I specifically asked about AutoNation as locally they have a pay plan that can't support most CAs with experience. So they do get quite a few young and hungry types that to them the pay is good.


----------



## Rusty34 (Feb 3, 2017)

MJBrown62 said:


> I specifically asked about AutoNation as locally they have a pay plan that can't support most CAs with experience. So they do get quite a few young and hungry types that to them the pay is good.


Your words were much more eloquently chosen than mine. This is the problem most dealers have in their service departments too.

But they have little choice... when you have competition and roll 90 day paper at the same time you either raise your prices or cut costs (Cost Accounting 101).


----------



## AggieKnight (Dec 26, 2008)

Eagle11 said:


> Or Penske


Wasn't going to call them out, but you got it. 

Edit - this experience was when we lived in the ATL area. Haven't gone car dealership shopping out here in Cali yet.


----------



## downersdan (Nov 11, 2018)

Adding two cents of experience: having done preliminary research, made first stops at two west suburban chicago BMW dealerships to look at X3 M40s, 1st in nice work clothes, 2nd in pretty casual (although expensive winter jacket - think Canadian) clothes. 

1st dealership, the sales guy, 14 year-at-that-dealership let me do brief (my request) test drive with only looking at my drivers license - no photocopy. At the 2nd, no one acknowledged me - no greeting, eye contact, ‘can I help you’ etc. BTW, I’m 50+ male driving a fine Audi coupe.

Guess where I’ll go back to, and likely buy from?


----------



## Ibiza (Jun 15, 2007)

## Directives
a. Print the forum thread from "Wasn't going to" to "(Nov 11, 2018)".
b. Answer these questions about the forum thread, one per line:
(i) Which dealer does MJBrown62 say has a local pay plan that can't support most experienced CAs?
(ii) In what area did AggieKnight have the dealership experience?
(iii) What model did downersdan go to look at?
The lines after this point come from a separate source.

## Dataset extract
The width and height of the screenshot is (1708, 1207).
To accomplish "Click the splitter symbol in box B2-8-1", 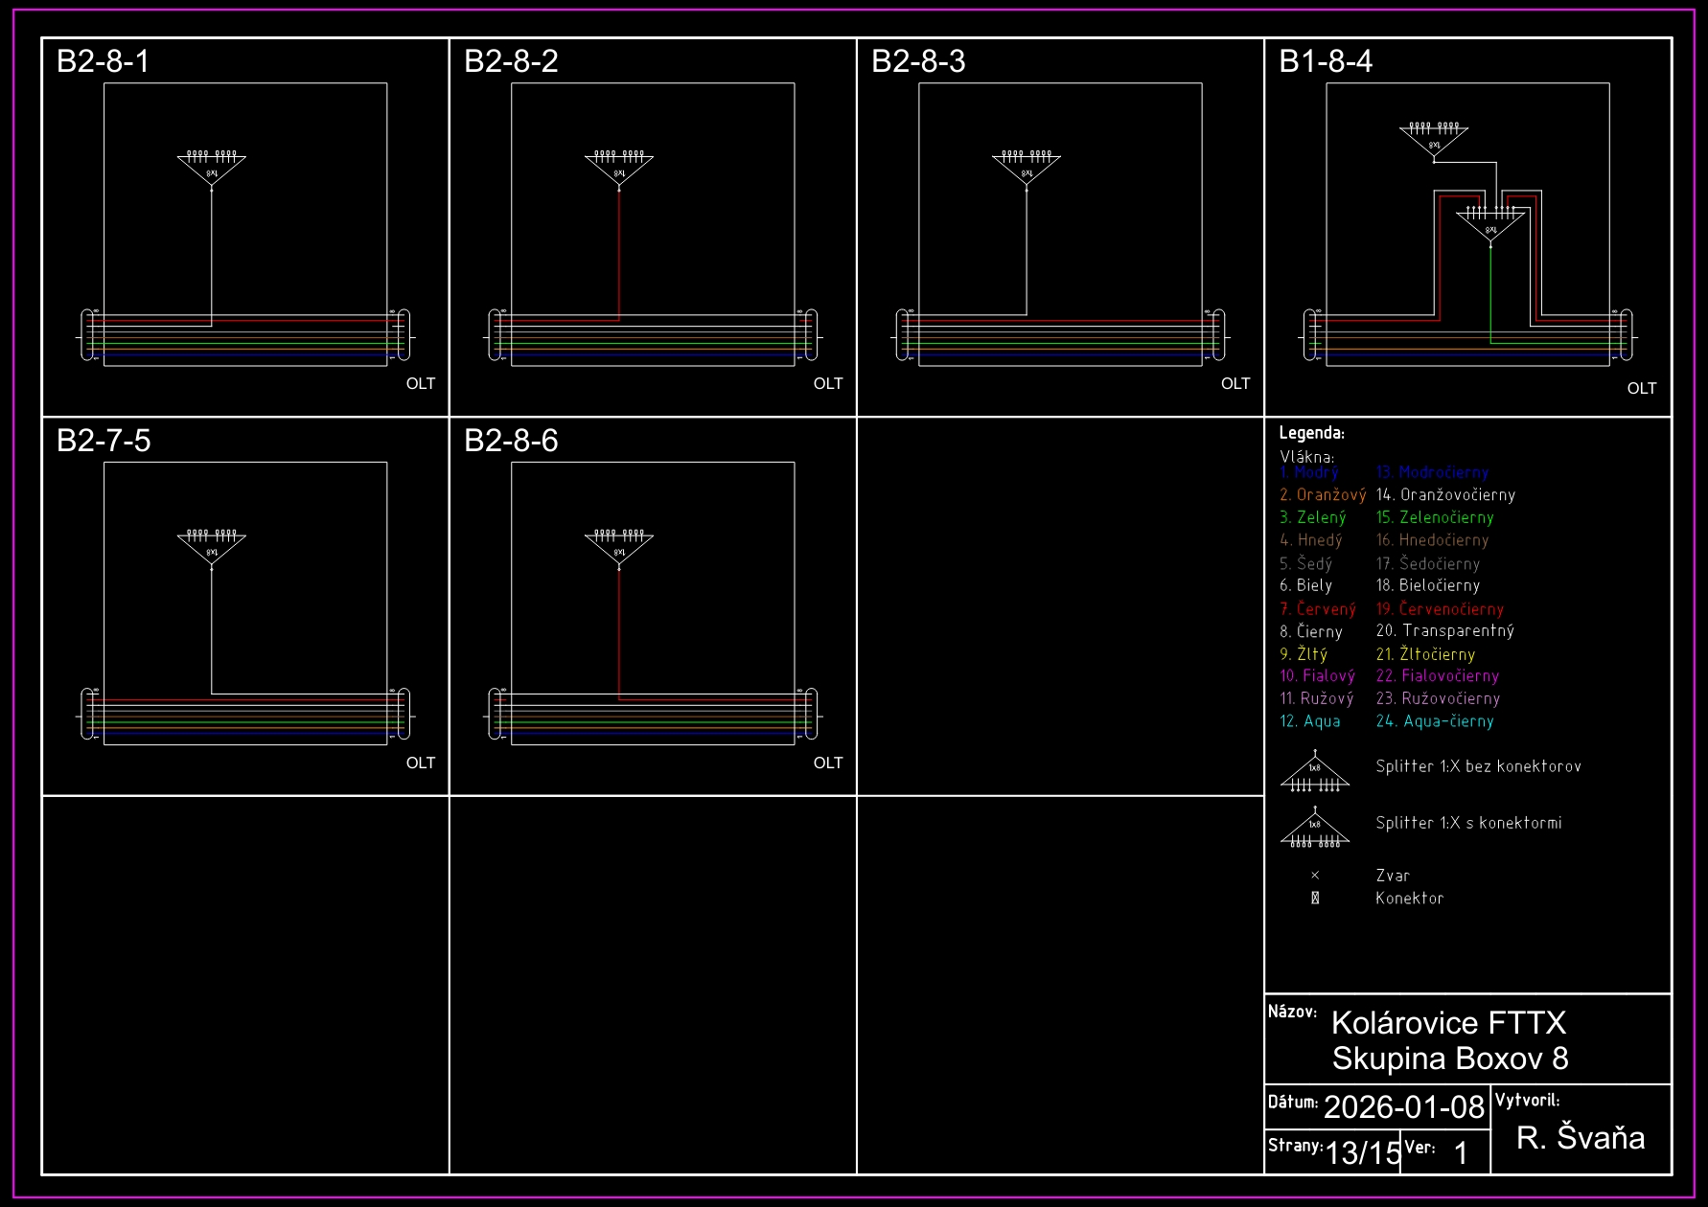I will pyautogui.click(x=212, y=167).
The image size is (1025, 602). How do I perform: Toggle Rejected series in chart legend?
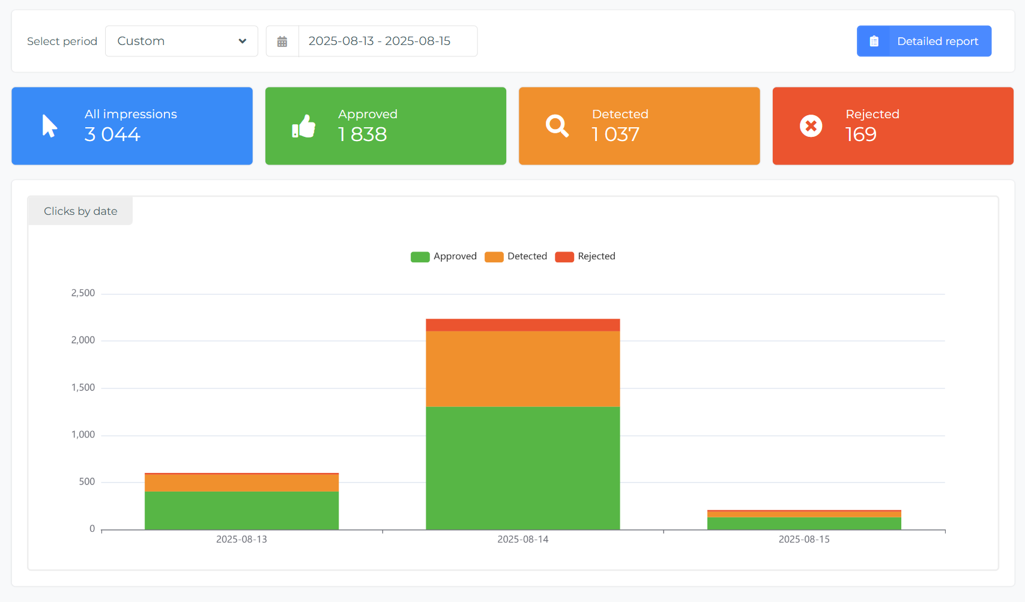pyautogui.click(x=585, y=256)
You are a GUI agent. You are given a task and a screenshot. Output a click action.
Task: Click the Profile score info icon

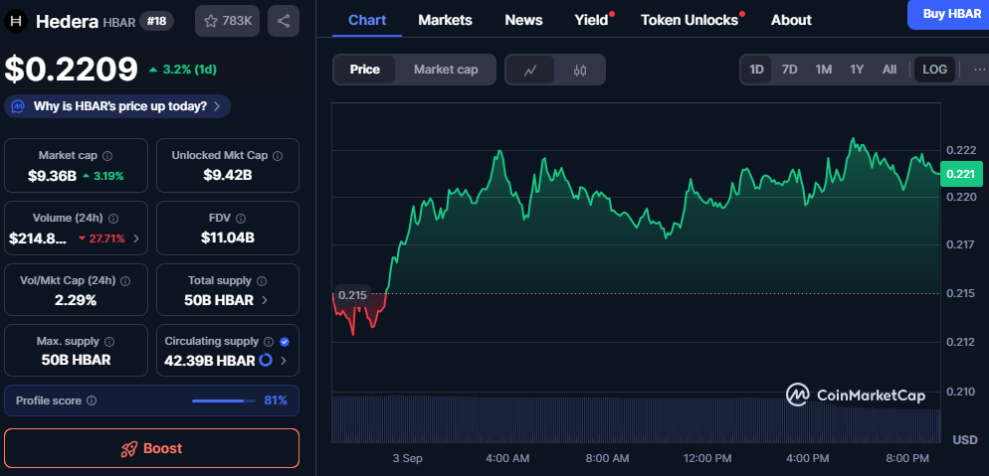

## Final results
a.
Wasn't going to call them out, but you got it. 

Edit - this experience was when we lived in the ATL area. Haven't gone car dealership shopping out here in Cali yet.


----------



## downersdan (Nov 11, 2018)

b.
(i) AutoNation
(ii) The ATL area
(iii) The X3 M40